Kelsey Carignan and her family woke up Oct. 9 to water pouring into the main floor and basement of the family's Walnut Grove home.
It was the last thing the family needed as Kelsey struggled with the return of her cancer and treatments.
“So at 5:30 in the morning it was less than five minutes of water,” Kelsey explained. “We came downstairs and it was like waterfalls were pouring through our built-ins, like water was flooding everything. And I ran downstairs to turn off the water and it flowed through the vents and out of the pot lights and just everywhere.”
The family didn't want to go through this again (this is their fourth leak), so the best solution was to renovate the house.
“The week of Christmas we received a call to quote for a plumbing pipe in the Walnut Grove area,” said Spencer Turley, owner of Murrayville Plumbing and Heating.
Turley worked out the quote, worth about $40,000, without realizing it was anything other than a routine project.
“I was talking to my wife and something kind of came to mind and then I brought up the name…” he said. “She had, you know, overcome the cancer, and then, about five years later, they found out she was staged.” 4. My wife and I talked about what we could do to help, and I contacted the BC Plumbing and Heating Association.”
Six companies agreed to help.
“It wasn’t a hard sell at all,” he said.
He contacted EMCO Langley about supplies.
“And immediately they said the same thing: ‘Send the materials list. We'll give you what we can,'” Turley said.
Langley Companies Murrayville Plumbing and Heating Ltd.; Bella Restoration Ltd.; Ring-Away Plumbing, Heating and Cooling; and Brian Mussato Plumbing and Heating worked with John Sadler Plumbing and Heating of Surrey and CIMA Mechanical to renovate the home.
Turley said all the companies wanted to bring the family back into their home because they had major issues with Kelsey's health in the coming months.
“We all put it together and within a week we had the house plumbed,” he said.
After the plumbing work, there is still restoration work to be done, such as restoring the kitchen cabinets, but the plumbing work had to be done, other work could be tackled.

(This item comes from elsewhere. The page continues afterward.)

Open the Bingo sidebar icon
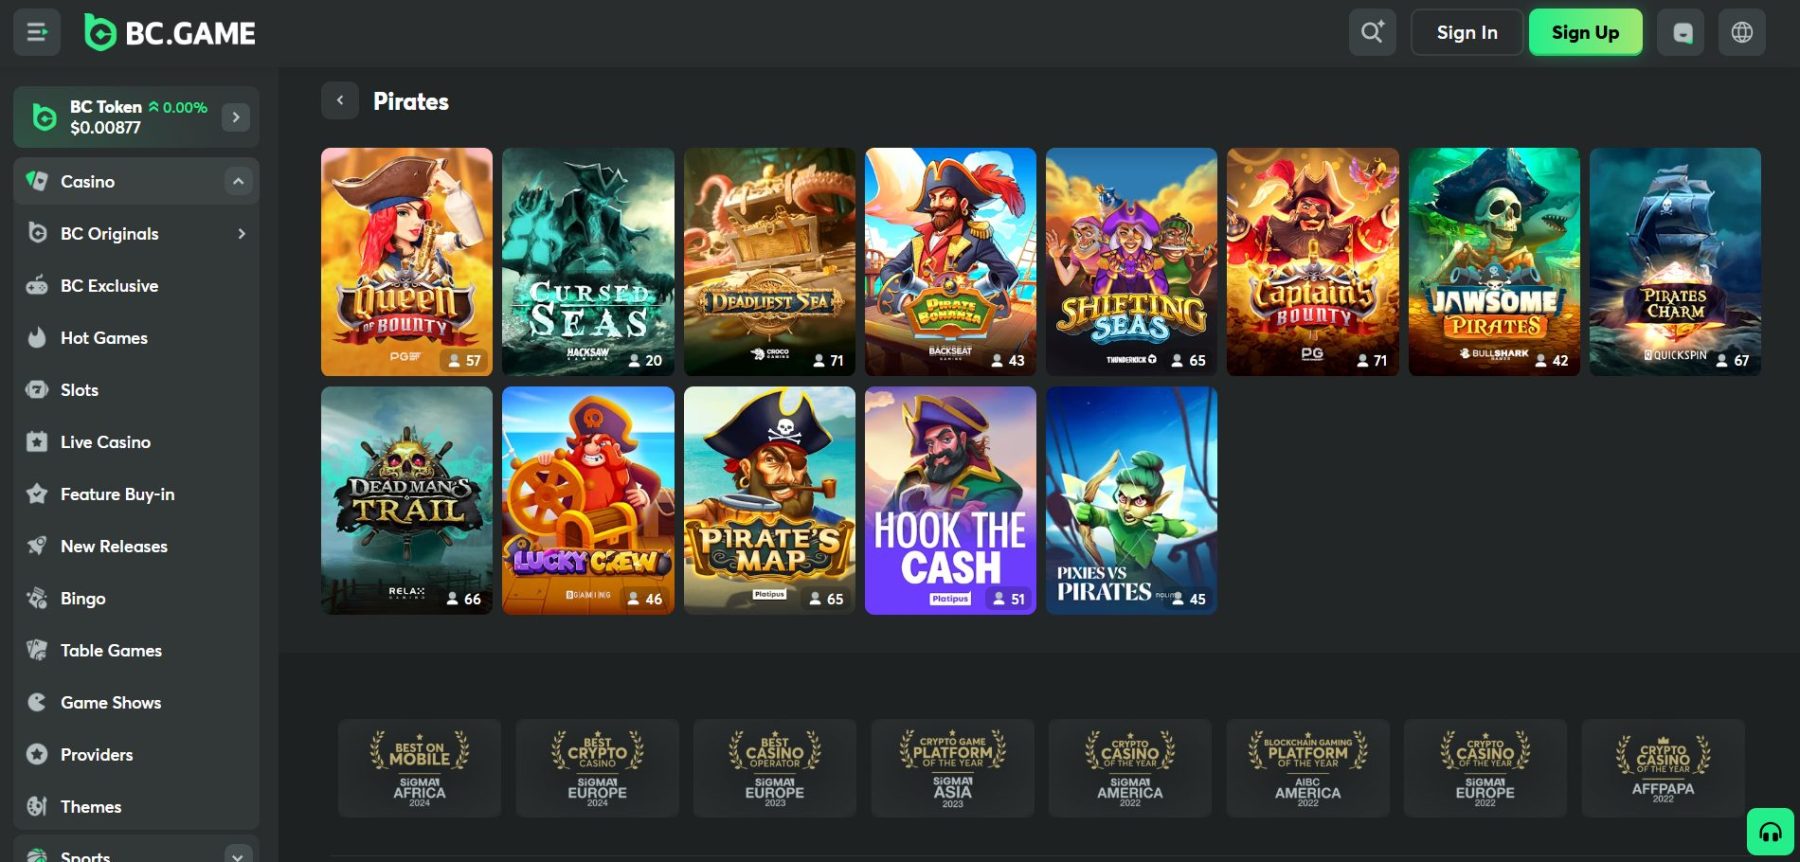The image size is (1800, 862). tap(37, 598)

Since the October flood, the family and their ground floor tenant have been forced to live elsewhere. The family expects to be back home in March. They have lived there for 12 years.
Kelsey, 38, looks forward to the most mundane household activities — “Probably watching a movie with my kids on the couch, making a meal, just the really, really simple things that you take for granted. Because those are the big things.”

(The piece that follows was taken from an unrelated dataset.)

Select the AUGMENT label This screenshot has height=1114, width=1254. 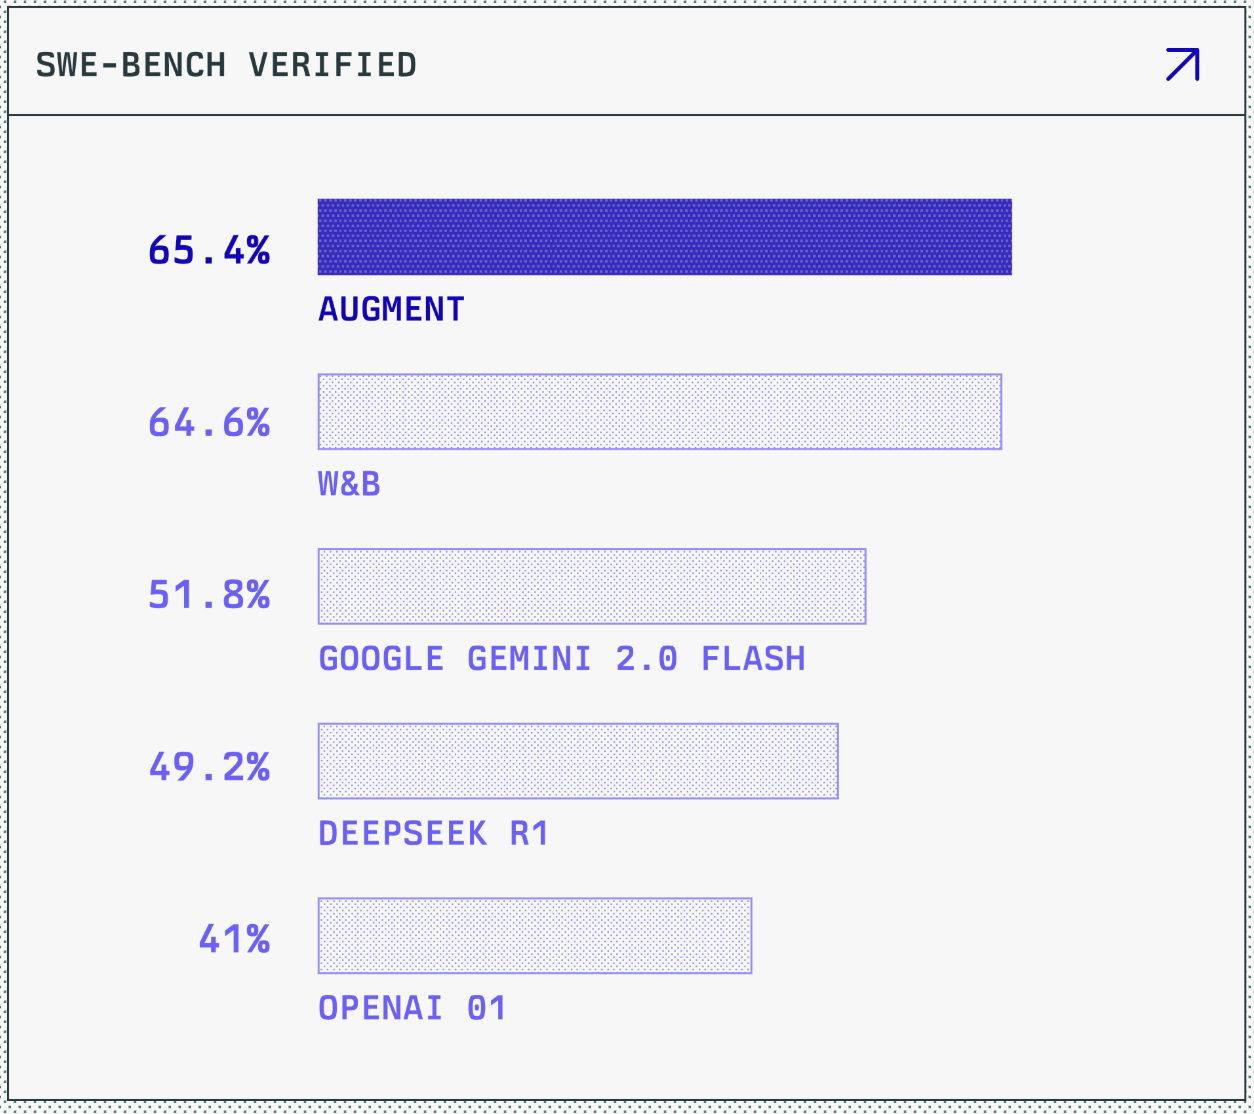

Plumbing problems are common in this area of Langley. The water reacts with the zinc and older fixtures, causing leaks and failures.
“They had four floods and virtually every time they had a repair done, there was a leak in a different area of the house,” Turley said. “So their house had been completely destroyed by the flood that they probably had in October and they were waiting to figure out how to somehow rebuild the house, but to rebuild the house you basically have to replace. “ the entire plumbing and mechanical system.
“Even as we cut out the drywall, we exposed hundreds of pieces of hardware that were on the verge of breaking,” Turley noted.
The installers replaced all pipes and as many fittings as possible with materials that would not burst due to water. Turley said there are a few fittings that must be metal but are accessible for repairs. There is also a new tankless hot water system.
Due to a leak, the house previously required repairs costing about $35,000, and the family has spent a few thousand to fix two more leaks.
“So there was several floods in the area. Anyway, to make a long story short [the water] “We just ate our whistles from the inside out,” Kelsey said.
With the house soon repaired and restored, the family – husband Ryan and their sons Noah, 13, and 10-year-old Holden – can focus on Kelsey's care. The mother, who teaches yoga online from home, thought her battle with cancer was won.
“I was diagnosed with stage 3 breast cancer in October 2018. And I did chemotherapy, radiation, and a bilateral mastectomy. And it all went away, and I made it for five years.” And usually that's kind of the celebratory mark. “If you make it to the five-year mark, that means good things,” she explained. “But for me, at that five-year mark, we discovered that the cancer had actually spread to my liver and my lungs.”
She has been taking oral chemotherapy for about a year and a half, but recent tests show she is no longer responding as well to treatment. She will meet with doctors in mid-January to plan the next steps.
But to her, the plumbing and restoration companies coming together to help her is confirmation that there is so much good in the world and that people enjoy helping others.
“I find it very humbling to be on the receiving end of kindness. And it’s a lot easier to be on the giving side,” she said. “So I think at first I felt like I couldn't accept it, like it was just too much.”
These are the family members who are used to helping others, so it touches them that so many are helping them.
She viewed it as a form of balance – sometimes helping others, and sometimes helping others.
“And you know, it just makes you believe in miracles. It makes you believe in things so much bigger than yourself,” Kelsey said. “And I think there’s just so much hope, not just for me but for my family.”